◆ **Exercise instructions**:
1. According to the paid family leave article, how many days after the start of their leave do employees have to submit their claims to the EDD?
2. Reproduce the passage of the paid family leave article from "Employees apply for" up to and including "Leave Act (NPLA).".

California Parents Are Now Entitled to Eight Weeks of Paid Family Leave Benefits
August 22, 2019 • Christina Tantoy
Category: Legal Updates
The State of California recently passed SB-83, which extends Paid Family Leave benefits from six to eight weeks for claims that start on or after July 1, 2020.
CA’s Paid Family Leave program (“PFL”) is a state disability insurance program. PFL provides up to eight weeks of wage replacement benefits to employees who take time off work to care for a seriously ill child, spouse, parent, grandparent, grandchild, sibling, or domestic partner. PFL can also provide eight weeks for benefits to employees who take time off to bond with a minor child within one year of the birth or placement of the child in connection with foster care or adoption.
Employees apply for PFL benefits by submitting a claim online with the Employment Development Department (EDD). Employees must wait to submit their claims with the EDD until after they start their leave but must submit their claims within 41 days of the start of their leave. If approved, employees will generally receive up to 60-70% of their wages from the EDD.
As a reminder, PFL is a wage supplement program and not a job-protected leave of absence. Employees may be entitled to a leave of absence under the California Pregnancy Disability Leave (PDL), federal Family Medical Leave Act (FMLA), California Family Rights Act (CFRA), or California New Parent Leave Act (NPLA).
Employers should also stay tuned this year for updates on SB-83. SB-83 requires California Governor Gavin Newsom to propose a plan for more benefit increases and job protections for employees receiving PFL benefits by November 19, 2019.
SB-83 also affects San Francisco’s local ordinance. San Francisco’s Paid Parental Leave Ordinance is matching California’s extension. San Francisco employers must supplement an employee’s PFL benefits so that they receive 100% of their wages for eight weeks instead of six weeks.

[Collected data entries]
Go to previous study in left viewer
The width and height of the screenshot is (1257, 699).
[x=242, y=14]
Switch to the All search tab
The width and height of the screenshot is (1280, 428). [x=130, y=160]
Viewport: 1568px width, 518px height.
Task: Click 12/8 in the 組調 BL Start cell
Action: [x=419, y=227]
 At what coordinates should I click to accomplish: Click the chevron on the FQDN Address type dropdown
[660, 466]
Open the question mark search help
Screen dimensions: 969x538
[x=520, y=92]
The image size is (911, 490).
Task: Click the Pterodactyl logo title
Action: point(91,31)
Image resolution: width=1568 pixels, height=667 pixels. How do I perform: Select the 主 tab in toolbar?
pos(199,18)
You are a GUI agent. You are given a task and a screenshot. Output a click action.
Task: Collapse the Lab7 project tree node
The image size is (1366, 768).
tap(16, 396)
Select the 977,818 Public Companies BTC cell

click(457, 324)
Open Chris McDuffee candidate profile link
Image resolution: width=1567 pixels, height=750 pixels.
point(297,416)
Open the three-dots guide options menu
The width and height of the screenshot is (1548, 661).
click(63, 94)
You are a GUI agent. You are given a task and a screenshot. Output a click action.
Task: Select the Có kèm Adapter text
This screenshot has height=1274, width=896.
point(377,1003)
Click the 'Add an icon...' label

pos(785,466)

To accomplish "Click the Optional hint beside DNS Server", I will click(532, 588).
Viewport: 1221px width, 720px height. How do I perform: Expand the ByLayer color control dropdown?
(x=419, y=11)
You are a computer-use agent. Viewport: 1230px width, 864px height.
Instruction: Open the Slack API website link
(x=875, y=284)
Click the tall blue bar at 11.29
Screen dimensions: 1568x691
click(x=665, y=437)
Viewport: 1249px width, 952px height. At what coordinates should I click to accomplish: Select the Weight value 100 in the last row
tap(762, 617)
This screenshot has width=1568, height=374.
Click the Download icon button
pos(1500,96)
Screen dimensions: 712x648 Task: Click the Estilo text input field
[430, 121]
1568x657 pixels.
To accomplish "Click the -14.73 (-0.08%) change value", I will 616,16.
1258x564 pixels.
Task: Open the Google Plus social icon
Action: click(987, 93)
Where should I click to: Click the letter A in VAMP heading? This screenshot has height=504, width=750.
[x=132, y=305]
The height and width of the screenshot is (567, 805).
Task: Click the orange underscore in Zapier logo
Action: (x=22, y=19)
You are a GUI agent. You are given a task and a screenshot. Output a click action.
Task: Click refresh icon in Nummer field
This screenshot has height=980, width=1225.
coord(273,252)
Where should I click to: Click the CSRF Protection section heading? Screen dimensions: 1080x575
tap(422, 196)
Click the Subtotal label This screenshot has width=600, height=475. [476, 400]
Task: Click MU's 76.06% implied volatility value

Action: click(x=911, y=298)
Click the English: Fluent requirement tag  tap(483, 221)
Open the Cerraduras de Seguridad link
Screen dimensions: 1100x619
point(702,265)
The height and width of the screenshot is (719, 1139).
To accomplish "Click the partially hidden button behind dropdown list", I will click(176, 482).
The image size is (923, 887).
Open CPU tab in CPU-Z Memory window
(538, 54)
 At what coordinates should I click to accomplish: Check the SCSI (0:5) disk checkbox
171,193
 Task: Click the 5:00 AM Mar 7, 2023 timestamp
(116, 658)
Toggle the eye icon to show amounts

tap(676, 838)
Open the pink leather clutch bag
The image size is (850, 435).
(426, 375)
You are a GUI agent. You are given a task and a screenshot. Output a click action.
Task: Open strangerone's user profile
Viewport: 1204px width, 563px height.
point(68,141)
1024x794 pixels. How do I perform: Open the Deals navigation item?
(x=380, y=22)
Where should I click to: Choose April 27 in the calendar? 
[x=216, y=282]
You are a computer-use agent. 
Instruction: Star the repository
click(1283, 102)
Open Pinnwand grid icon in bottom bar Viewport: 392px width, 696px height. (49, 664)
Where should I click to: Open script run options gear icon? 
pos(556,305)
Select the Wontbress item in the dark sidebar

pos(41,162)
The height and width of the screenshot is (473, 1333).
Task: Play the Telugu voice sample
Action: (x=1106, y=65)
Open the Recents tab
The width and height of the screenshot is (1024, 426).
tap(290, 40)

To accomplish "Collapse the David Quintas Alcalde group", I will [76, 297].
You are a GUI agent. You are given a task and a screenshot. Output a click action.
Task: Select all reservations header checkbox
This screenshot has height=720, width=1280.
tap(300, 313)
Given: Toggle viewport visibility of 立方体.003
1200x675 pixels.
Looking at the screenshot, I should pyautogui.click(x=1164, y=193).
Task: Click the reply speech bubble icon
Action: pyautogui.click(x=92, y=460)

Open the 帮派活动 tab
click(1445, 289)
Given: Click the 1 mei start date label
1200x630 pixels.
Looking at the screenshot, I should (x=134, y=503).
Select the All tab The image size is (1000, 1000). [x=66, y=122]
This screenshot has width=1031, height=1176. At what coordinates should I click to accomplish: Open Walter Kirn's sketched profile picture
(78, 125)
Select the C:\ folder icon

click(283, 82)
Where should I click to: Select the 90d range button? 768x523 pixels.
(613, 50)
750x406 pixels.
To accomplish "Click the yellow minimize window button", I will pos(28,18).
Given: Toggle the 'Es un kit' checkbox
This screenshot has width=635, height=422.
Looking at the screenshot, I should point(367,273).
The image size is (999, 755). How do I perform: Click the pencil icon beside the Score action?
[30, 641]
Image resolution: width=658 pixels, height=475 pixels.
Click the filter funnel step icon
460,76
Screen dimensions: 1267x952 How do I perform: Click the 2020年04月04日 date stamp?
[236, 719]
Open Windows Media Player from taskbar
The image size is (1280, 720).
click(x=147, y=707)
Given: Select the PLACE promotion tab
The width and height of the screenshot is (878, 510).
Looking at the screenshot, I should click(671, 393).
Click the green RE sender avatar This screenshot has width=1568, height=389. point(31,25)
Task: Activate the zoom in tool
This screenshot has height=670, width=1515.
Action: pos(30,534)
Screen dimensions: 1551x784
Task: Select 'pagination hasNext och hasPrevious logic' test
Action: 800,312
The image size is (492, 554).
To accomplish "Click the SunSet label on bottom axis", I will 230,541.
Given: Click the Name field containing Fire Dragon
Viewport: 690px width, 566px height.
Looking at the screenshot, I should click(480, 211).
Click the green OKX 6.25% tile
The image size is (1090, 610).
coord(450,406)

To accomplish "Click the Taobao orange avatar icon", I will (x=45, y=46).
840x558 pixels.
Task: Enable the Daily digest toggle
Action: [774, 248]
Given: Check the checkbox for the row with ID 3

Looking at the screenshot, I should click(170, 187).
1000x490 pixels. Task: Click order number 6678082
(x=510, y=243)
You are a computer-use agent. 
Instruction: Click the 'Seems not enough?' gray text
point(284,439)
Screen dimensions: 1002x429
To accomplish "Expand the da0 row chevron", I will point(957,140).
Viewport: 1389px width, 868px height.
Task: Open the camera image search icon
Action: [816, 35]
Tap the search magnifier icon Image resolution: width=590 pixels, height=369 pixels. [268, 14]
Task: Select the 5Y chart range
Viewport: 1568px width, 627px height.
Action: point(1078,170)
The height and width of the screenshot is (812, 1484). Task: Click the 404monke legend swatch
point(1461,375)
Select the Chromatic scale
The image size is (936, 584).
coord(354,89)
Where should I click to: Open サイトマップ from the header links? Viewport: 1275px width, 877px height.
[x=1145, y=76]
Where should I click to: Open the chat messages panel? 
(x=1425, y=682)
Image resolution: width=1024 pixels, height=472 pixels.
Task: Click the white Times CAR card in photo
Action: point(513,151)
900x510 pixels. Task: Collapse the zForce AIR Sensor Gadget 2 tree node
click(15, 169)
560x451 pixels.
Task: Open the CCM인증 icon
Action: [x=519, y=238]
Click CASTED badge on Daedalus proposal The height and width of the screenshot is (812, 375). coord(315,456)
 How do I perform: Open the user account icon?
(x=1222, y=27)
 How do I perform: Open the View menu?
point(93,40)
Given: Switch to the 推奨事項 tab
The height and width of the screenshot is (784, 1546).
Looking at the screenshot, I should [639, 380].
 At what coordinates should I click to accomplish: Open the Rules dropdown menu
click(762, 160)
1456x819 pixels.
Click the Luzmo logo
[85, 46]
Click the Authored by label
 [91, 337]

◆ **Numbered responses**:
1. Employees must submit their claims within 41 days of the start of their leave.

2.
Employees apply for PFL benefits by submitting a claim online with the Employment Development Department (EDD). Employees must wait to submit their claims with the EDD until after they start their leave but must submit their claims within 41 days of the start of their leave. If approved, employees will generally receive up to 60-70% of their wages from the EDD.
As a reminder, PFL is a wage supplement program and not a job-protected leave of absence. Employees may be entitled to a leave of absence under the California Pregnancy Disability Leave (PDL), federal Family Medical Leave Act (FMLA), California Family Rights Act (CFRA), or California New Parent Leave Act (NPLA).